I’ll be the first to admit, this set of ingredients (grapes, black beans, avocado, rice, and basil) really stumped me for a while. Black beans and avocado are a natural and traditional combination, so that seemed easy enough. But basil isn’t particularly southwestern. I also thought about making a rice pudding with raisins. But ultimately, I wanted to find a way to combine all the ingredients in one dish. I thought that the grapes would add a nice sweetness next to cool avocado, and the basil would give it a little fresh kick. However, I could not imagine any way in which the texture of black beans would sit well with grapes.
I gave it much thought, and finally, I came up with a pretty little picture in my head of a halved avocado stuffed with a grape and brown rice salad, sitting on a pool of black bean puree. Something was missing though, something that would compliment each flavor individually and tie it all together: I decided that ingredient was mango. Thus, I dressed the rice salad with a mango-basil vinaigrette and added some mango puree underneath the avocado. Finally, some roasted pepitas on top for a little crunch.

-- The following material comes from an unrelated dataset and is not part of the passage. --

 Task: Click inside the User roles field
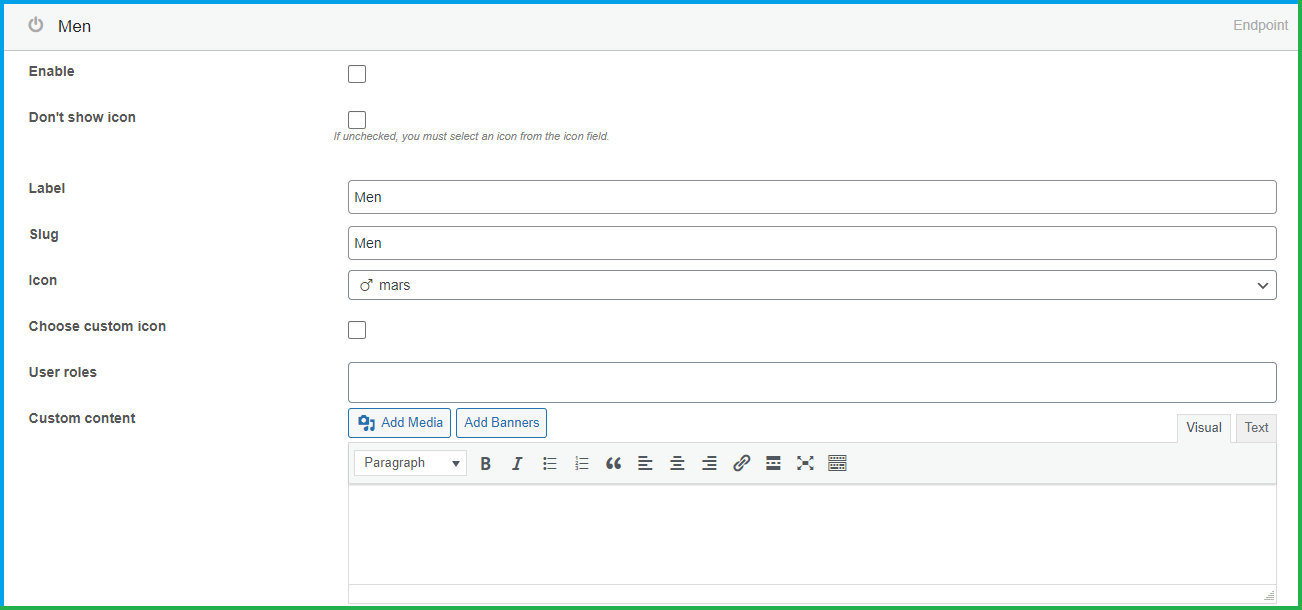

For the mango puree: peel and cut up a mango, and process in food processor.
For the black bean puree: In a saucepan, combine 1/2 cup black beans, 1 cup water, a dash of ground ginger and cumin, and some grated lime zest. Simmer for about 90 minutes, then puree and strain.
For the rice salad: combine cooled cooked brown rice, halved red grapes, and diced scallions to your liking. For the dressing, I used the juice from half a lime, about a tablespoon of Trader Joe’s mango chili vinegar, a dash of olive oil, salt, pepper, and finely minced basil.
I garnished with some chopped basil and roasted pumpkin seeds.